--- DATA TO USE ---
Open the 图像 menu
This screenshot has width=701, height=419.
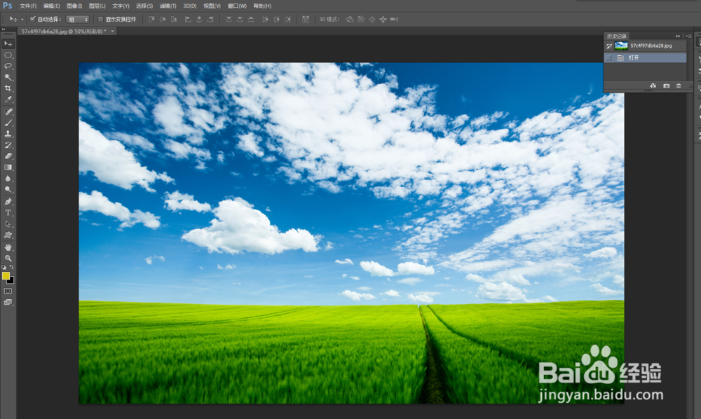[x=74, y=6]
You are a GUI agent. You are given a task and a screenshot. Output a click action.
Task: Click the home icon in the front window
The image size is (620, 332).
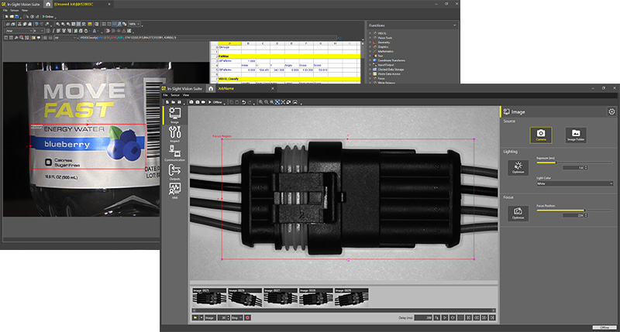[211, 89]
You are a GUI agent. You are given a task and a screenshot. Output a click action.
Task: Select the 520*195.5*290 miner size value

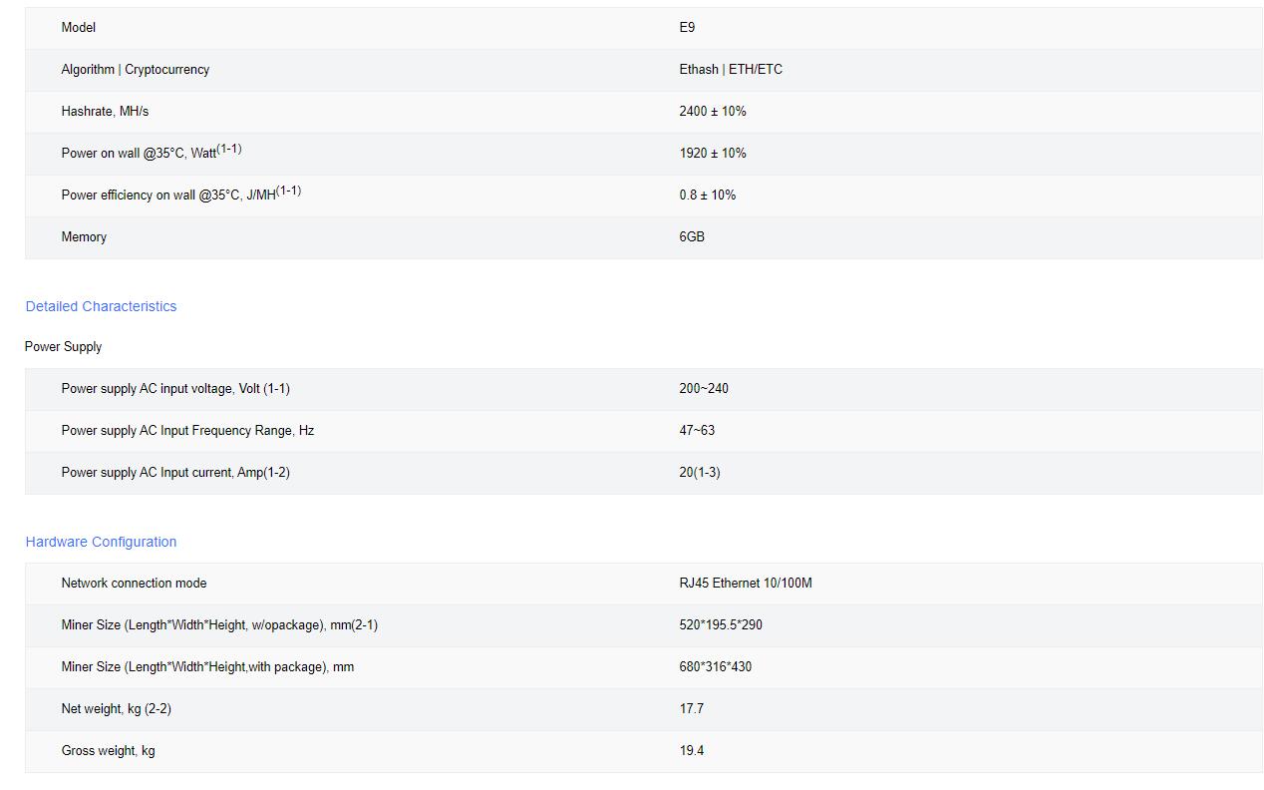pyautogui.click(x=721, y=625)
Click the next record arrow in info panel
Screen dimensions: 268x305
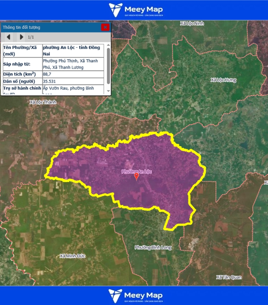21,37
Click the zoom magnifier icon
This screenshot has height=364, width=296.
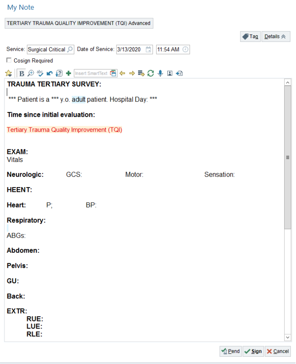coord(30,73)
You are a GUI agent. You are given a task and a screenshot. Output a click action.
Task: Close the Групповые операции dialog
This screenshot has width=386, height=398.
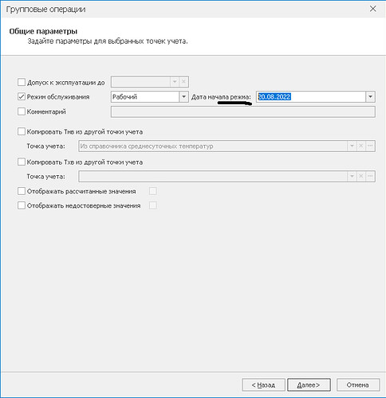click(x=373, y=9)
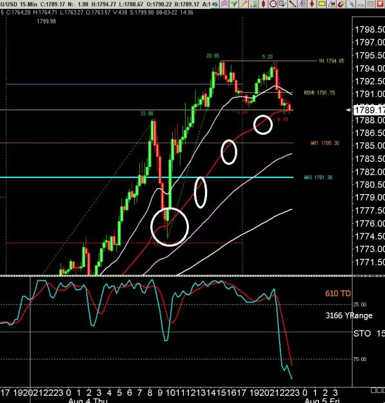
---
WRITTEN REQUEST. Copy out the listing above line for line, without changing any wording, and leave out the pictures.

SOLUTION TO THE PROBLEM.
Open the 图像 menu
This screenshot has width=701, height=419.
[x=74, y=6]
You are a GUI agent. You are given a task and a screenshot. Output a click action.
Task: Click the home icon in the front window
The image size is (620, 332).
[211, 89]
You are a GUI agent. You are given a task and a screenshot. Output a click action.
Task: Select the 520*195.5*290 miner size value

pyautogui.click(x=721, y=625)
Click the next record arrow in info panel
Screen dimensions: 268x305
21,37
Click the zoom magnifier icon
This screenshot has height=364, width=296.
coord(30,73)
You are a GUI agent. You are given a task and a screenshot. Output a click action.
Task: Close the Групповые операции dialog
This screenshot has width=386, height=398.
click(x=373, y=9)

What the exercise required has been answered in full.